Saltó a la fama con How to with John Wilson, una serie en la que desde la comedia, la curiosidad y un poco de puñetería, el neoyorquino recorría la ciudad para explorar los problemas del día a día y ver cómo se puede lidiar con ellos en una urbe de 8 millones de habitantes. Ese proyecto era ya un buen resumen de quién es y qué hace Wilson: lo que le da la gana. En el Atlàntida Mallorca Film Fest presenta un filme de algo que, a priori, no suena muy trepidante ni interesante: La historia del hormigón.
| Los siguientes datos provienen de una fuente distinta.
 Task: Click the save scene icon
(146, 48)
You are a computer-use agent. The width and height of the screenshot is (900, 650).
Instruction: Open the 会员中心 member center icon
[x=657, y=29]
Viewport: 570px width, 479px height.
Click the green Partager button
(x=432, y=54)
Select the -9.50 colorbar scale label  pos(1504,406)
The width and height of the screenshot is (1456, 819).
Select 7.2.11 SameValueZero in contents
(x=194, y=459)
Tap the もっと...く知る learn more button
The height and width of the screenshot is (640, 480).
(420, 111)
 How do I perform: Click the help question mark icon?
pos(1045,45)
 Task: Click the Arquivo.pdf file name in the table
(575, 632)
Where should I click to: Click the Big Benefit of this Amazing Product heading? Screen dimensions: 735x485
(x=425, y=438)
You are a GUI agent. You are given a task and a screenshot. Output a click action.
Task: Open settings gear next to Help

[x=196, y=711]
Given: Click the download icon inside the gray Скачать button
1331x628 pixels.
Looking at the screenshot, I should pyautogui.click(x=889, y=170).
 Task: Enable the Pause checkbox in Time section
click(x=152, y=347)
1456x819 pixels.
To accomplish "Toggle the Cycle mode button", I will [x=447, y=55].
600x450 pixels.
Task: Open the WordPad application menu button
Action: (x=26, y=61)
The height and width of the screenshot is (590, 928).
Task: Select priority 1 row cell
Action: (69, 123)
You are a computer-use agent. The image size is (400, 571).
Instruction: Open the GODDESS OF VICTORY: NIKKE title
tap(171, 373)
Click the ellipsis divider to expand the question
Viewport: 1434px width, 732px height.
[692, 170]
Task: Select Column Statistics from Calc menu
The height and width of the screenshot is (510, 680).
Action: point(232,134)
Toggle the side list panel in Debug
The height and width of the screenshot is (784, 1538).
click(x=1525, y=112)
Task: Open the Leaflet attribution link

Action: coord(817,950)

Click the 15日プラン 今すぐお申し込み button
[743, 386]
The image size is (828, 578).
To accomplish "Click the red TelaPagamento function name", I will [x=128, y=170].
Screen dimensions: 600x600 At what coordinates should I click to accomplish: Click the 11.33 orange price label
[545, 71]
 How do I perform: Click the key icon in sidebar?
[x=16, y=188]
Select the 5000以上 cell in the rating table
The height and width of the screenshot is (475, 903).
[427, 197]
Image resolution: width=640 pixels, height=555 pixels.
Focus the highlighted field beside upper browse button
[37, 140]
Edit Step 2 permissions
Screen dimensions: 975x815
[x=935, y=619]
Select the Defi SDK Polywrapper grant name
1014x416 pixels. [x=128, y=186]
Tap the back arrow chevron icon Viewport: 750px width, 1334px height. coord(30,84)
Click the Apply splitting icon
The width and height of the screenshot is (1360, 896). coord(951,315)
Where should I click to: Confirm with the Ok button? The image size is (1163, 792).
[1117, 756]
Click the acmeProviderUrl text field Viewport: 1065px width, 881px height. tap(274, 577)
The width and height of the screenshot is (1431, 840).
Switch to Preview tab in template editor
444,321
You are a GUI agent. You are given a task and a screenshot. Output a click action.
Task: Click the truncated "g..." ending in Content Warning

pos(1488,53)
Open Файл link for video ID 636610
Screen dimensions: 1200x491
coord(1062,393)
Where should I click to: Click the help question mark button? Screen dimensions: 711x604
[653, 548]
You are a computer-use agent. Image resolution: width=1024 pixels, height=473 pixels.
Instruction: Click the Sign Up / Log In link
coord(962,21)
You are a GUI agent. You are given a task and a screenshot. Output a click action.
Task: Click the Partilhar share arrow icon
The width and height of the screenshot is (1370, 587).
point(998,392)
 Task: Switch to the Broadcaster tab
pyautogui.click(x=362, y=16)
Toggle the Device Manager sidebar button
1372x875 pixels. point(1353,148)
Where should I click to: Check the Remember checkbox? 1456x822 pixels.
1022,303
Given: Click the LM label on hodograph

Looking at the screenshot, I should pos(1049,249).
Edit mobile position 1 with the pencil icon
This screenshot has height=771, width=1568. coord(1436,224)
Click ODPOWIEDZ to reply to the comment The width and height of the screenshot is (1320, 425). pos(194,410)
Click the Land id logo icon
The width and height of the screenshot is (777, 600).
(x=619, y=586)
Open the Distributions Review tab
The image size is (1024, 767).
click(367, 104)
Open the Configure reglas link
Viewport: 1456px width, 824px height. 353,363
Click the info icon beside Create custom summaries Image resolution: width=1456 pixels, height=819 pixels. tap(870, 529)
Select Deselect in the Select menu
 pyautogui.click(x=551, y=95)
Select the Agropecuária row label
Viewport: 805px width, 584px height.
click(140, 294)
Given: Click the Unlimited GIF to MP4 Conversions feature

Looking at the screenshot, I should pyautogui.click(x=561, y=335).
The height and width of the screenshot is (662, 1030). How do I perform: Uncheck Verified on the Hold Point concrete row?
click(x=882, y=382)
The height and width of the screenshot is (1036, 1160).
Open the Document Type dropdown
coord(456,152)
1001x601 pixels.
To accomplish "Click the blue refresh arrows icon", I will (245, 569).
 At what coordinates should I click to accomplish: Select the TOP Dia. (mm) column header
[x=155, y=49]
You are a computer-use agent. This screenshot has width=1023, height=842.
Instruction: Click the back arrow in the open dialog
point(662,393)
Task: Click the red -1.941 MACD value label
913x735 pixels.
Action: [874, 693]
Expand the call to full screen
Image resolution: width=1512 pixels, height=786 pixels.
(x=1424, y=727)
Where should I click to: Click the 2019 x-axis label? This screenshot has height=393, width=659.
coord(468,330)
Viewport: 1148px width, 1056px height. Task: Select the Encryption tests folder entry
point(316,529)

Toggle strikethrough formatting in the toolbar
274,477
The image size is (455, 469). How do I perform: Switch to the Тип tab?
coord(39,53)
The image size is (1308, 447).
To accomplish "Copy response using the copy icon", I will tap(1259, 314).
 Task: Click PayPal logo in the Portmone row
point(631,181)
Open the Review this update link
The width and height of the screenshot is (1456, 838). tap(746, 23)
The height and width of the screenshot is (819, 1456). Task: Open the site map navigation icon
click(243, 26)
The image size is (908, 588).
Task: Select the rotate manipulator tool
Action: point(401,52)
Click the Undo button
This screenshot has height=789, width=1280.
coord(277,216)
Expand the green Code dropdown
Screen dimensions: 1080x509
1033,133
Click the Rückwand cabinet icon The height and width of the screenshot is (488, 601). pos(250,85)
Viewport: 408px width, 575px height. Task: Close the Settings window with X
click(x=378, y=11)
Él mismo lo reconoce: «Pensé en un proyecto sobre algo que hiciera que me costara mucho convencer a la gente para invertir en ello», algo que tenía gracia «hasta que se convirtió en un problema real».

Sobre por qué investigar la historia del hormigón, Wilson lo explica de manera directa y sencilla: «Me gusta interrogar cosas que normalmente no suelen ser interrogadas», aunque en el caso del hormigón, confiesa, su interés era «muy genuino». «Me di cuenta de que prácticamente todos lo damos por sentado, igual que nadie se pregunta por el aire o por el agua, el hormigón es el material de construcción por excelencia en casi todo el mundo, sin embargo, ¿es el más adecuado o el más sostenible?».

Durante el rodaje y el proceso de documentación, Wilson reconoce que empezó a sentirse «muy ansioso» y algo «preocupado» porque se dio cuenta de lo «muy pobremente mantenida que está la ciudad» de Nueva York, donde reside y de donde es. «Hemos llegado a un punto en el que cuando coges el coche y vas por ciertas carreteras, es una cuestión de tiempo que pase algo a alguien».

A pesar de todo, Wilson reconoce que «no quería tampoco asustar a las audiencias con la información sobre cómo es el mundo, y por eso quise hacerlo lo más cómico posible», porque el humor, para Wilson, es «esa vía de escape entre la crueldad de los pensamientos depresivos que tienes cuando empiezas a pensar muy seriamente en algo».

En cualquier caso, no oculta Wilson que «probablemente el hormigón es el tema más complicado sobre el cual se puede hacer comedia y ese es, precisamente, el reto». Por ello, el proceso previo para lograr apoyos fue ya, en cierto sentido, un entrenamiento, porque «lograr que la gente se sume al proyecto y lo apoye».

Y sí, el hormigón es el tema superficial del que se habla, pero sirve para hablar de muchísimas cosas más, ya que la decisión de utilizar este material para construir las futuras casas es, precisamente, una acción política y económica, por lo que el filme habla de nosotros como sociedad y de aquellos que deciden cómo son las cosas. «Se podrían hacer las construcciones con materiales que fueran a durar 500 años, pero no se hace así. Y de hecho me di cuenta en algunas convenciones de constructores de lo orgullosos que están los que construyen porque, muy seguros de todo, te dicen que es el segundo material más utilizado del mundo, como si ya solo por eso no pudiéramos plantearnos siquiera si se debe utilizar tanto».

Lo político se ve también en el hecho de que Donald Trump, que tenía un imperio de la construcción y se convirtió en celebridad (algo que, por cierto, Wilson cree que deberíamos separar), presida su país. «Son respuestas fáciles y rápidas a problemas profundos». Por oposición, hay otras propuestas, como la del actual alcalde de Nueva York, Zohran Mamdani, que se decantan por la creación de más casas asequibles en una ciudad multipoblada, sin embargo, aunque la iniciativa es positiva, cree Wilson que hay una «desconexión» entre las propuestas de más construcciones y «las ofertas de constructoras que abogan por una solución duradera y sostenible». La historia del hormigón acaba de empezar a contarse y tiene muchos capítulos por delante.